For Images, this function class \(\textcolor{gray}{f}\) was dominated for a long time by Convolutional Neural Networks(CNNs), after the CNN AlexNet kicked off the Deep Learning revolution in 2012. The introduction of the Transformer architectureNeural Encoders
as they learn an encoding of the data that computers can work with using Neural Networks.
If you’d like to learn more about how popular Neural Encoders learn good functions \(\textcolor{gray}{f}\), I heartily recommend an excellent series of blogs from Jay Alammar, especially the basics of Neural Networks and the Illustrated Transformer.
This is great, now we can offload the expertise of crafting features to a neural network that can learn an encoder function \(\textcolor{gray}{f}\). As seen in the figure above, this workflow involves a learning algorithm \(\textcolor{gray}{\mathcal{A}}\) that is able to search the space of all possible functions \(\textcolor{gray}{\mathcal{F}}\) to learn (hopefully) a good representation of the data \(\textcolor{gray}{z=f(x)}\), i.e. a sequence of \(\textcolor{gray}{d}\) numbers our computer can understand.
But what does it mean to learn a “good” representation \(\textcolor{gray}{z}\)? This question was the inspiration for Matryoshka
.
We use proxy “objective functions” to train our models with the hope that they achieve our actual goals.

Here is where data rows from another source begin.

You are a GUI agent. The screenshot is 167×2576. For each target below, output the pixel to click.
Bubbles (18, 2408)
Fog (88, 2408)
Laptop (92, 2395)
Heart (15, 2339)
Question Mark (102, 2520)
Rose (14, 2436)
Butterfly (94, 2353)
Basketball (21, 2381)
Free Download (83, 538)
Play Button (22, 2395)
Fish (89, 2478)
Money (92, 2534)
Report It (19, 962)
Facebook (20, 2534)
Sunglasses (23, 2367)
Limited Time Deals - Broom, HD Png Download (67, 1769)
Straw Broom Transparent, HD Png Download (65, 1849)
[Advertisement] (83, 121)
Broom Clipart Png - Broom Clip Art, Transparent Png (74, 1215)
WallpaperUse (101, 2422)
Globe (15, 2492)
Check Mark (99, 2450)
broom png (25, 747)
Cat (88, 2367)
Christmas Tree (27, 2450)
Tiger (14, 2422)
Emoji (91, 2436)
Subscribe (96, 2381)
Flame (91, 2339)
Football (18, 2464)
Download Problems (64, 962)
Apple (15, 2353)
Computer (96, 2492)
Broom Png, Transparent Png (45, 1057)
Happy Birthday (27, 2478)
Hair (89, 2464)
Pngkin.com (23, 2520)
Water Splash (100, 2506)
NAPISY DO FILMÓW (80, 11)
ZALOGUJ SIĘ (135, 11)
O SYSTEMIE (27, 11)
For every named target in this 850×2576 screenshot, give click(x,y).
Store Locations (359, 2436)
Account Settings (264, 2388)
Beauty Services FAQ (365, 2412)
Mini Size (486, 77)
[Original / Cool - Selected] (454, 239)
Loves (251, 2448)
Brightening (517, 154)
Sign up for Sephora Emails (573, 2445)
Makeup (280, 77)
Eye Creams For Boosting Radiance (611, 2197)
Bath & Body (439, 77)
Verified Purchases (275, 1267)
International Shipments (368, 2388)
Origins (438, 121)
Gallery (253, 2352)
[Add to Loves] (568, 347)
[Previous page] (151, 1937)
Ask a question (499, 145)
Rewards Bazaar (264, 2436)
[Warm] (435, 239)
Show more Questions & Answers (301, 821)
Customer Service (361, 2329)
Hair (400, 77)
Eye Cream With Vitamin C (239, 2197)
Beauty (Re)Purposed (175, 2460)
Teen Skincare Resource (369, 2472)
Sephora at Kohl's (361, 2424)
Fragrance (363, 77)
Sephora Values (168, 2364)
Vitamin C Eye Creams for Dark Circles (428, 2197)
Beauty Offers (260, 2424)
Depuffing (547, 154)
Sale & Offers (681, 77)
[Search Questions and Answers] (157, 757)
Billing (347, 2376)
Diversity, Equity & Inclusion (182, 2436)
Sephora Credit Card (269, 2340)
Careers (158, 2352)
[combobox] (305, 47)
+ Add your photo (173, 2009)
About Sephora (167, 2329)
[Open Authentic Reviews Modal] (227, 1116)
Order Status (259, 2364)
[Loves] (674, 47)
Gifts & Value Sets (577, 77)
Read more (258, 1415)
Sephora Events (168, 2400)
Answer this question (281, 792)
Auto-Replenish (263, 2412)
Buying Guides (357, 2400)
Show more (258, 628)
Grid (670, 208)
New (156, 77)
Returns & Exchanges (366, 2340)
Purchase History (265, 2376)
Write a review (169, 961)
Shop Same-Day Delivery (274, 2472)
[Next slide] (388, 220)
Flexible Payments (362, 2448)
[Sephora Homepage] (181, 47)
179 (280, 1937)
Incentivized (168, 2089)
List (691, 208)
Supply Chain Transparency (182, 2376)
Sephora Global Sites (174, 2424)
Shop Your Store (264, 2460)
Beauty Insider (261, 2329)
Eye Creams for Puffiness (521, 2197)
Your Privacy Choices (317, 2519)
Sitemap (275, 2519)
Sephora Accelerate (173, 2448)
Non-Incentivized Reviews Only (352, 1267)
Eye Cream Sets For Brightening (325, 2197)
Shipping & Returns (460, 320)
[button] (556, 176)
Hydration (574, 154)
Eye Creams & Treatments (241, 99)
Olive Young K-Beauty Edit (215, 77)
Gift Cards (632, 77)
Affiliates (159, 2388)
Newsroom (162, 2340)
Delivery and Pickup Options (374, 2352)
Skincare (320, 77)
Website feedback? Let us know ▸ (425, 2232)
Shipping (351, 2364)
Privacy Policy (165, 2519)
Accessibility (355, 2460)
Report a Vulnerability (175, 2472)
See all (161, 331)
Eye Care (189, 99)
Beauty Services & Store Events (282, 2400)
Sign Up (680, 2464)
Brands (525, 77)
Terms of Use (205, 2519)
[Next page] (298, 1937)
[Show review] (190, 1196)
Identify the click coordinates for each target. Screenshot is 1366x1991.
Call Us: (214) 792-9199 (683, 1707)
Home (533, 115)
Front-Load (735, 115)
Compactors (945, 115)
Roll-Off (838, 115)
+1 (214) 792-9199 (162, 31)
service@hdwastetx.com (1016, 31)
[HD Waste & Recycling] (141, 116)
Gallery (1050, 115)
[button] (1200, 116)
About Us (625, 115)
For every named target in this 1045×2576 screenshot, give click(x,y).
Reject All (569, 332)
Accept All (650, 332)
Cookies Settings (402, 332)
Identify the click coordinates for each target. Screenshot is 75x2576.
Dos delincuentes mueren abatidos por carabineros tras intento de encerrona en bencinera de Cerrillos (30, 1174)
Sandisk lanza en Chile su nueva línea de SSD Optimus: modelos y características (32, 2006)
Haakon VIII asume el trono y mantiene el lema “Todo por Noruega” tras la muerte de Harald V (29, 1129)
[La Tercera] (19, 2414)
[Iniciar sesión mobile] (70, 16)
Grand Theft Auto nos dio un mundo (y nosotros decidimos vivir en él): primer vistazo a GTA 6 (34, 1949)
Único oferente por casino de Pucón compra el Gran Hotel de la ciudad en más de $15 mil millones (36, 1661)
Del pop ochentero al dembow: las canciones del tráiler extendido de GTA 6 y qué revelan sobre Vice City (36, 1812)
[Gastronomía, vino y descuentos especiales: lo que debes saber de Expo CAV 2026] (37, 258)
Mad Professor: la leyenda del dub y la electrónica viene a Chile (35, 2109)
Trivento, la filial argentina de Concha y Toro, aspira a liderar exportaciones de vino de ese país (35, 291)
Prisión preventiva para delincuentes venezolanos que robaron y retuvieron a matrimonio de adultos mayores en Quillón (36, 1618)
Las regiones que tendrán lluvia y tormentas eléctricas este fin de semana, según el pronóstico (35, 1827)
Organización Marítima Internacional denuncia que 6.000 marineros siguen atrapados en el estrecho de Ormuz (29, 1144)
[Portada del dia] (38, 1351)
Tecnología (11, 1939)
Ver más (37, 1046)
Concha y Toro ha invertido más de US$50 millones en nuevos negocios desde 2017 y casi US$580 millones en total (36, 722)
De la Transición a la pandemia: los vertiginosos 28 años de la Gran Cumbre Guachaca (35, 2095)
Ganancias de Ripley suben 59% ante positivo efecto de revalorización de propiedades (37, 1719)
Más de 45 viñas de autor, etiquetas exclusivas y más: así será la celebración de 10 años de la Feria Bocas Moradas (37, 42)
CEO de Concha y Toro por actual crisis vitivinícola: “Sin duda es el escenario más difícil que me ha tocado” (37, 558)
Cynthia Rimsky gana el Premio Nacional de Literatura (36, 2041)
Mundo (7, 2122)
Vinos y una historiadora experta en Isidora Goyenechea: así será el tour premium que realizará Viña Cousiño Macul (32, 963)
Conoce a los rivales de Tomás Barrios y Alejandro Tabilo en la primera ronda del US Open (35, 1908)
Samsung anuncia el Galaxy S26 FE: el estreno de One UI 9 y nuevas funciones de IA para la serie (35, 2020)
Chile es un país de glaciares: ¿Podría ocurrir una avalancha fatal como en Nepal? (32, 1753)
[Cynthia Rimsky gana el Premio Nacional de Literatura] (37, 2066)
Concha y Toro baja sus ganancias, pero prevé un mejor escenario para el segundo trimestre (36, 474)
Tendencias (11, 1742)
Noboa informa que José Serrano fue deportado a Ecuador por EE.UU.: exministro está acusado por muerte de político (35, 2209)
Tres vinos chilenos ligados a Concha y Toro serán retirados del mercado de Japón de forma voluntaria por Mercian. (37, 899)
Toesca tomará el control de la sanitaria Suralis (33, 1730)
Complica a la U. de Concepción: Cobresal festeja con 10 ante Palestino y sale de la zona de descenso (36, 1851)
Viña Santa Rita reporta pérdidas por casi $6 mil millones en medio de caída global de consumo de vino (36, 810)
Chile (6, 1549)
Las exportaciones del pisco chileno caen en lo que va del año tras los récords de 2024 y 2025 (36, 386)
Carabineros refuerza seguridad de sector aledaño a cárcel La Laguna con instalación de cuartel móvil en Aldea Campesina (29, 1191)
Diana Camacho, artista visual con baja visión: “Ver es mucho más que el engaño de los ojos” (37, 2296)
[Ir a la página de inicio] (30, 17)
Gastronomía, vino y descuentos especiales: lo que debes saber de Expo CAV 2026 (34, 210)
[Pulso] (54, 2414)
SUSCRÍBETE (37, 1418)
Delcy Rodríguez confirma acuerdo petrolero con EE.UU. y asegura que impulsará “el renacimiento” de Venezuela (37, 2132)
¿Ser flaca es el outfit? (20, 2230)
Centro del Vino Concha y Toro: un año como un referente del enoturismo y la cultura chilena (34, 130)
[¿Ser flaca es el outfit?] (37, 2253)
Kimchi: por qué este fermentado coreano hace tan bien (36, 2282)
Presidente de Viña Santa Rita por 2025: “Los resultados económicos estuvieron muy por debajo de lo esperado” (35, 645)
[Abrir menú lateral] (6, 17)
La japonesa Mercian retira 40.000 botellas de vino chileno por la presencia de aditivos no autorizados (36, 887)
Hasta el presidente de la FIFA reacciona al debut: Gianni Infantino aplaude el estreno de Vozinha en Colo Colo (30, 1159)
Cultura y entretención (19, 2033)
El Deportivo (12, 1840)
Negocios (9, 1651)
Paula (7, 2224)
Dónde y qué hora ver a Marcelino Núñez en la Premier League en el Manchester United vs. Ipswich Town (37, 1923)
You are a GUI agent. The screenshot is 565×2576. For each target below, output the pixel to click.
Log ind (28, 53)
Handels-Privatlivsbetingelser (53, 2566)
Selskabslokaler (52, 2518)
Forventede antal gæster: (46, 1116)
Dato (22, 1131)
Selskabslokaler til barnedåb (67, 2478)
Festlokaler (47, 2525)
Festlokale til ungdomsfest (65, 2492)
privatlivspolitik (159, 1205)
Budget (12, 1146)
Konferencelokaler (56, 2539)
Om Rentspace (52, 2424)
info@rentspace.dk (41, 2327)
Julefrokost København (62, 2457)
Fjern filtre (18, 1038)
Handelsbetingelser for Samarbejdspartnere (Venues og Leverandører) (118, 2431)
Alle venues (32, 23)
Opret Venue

We train modern Machine Learning models (since 2012, these are typically “Deep”, i.e. very large, and always getting larger!) with some human interpretable goal. For example, we may want a Face Recognition Model to correctly identify employees of a business entering the premises with 99% accuracy. How do we train a model to achieve this? In ML land, we use an objective function, or “loss” to steer our initial (bad) model to update itself iteratively and hopefully do slightly better each time until we hit the 99% accuracy we require.
There exists rich literature in optimization, the study of how to train machine learning models well, which typically means with some guarantees on performance. With modern Deep Learning methods, these theoretical guarantees become trickier to achieve, and yet they seem to empirically work well with lots of good quality data and scale. The prevalent optimization methods that work well are gradient-based
, which simply stated means you find the most promising “direction” for the model to update itself, and take a small step in that direction with every training iteration.
This promising direction is the negative gradient, i.e. the derivative of the loss with respect to the weights of the model. What this means is that the objective we choose has to be differentiable
, or we won’t be able to figure out which direction we need to travel to get better predictions. Hopefully the ubiquity of this relatively simple calculus in nearly all modern machine learning would make Isaac Newton very happy (or Gottfried Leibniz if you swing that way).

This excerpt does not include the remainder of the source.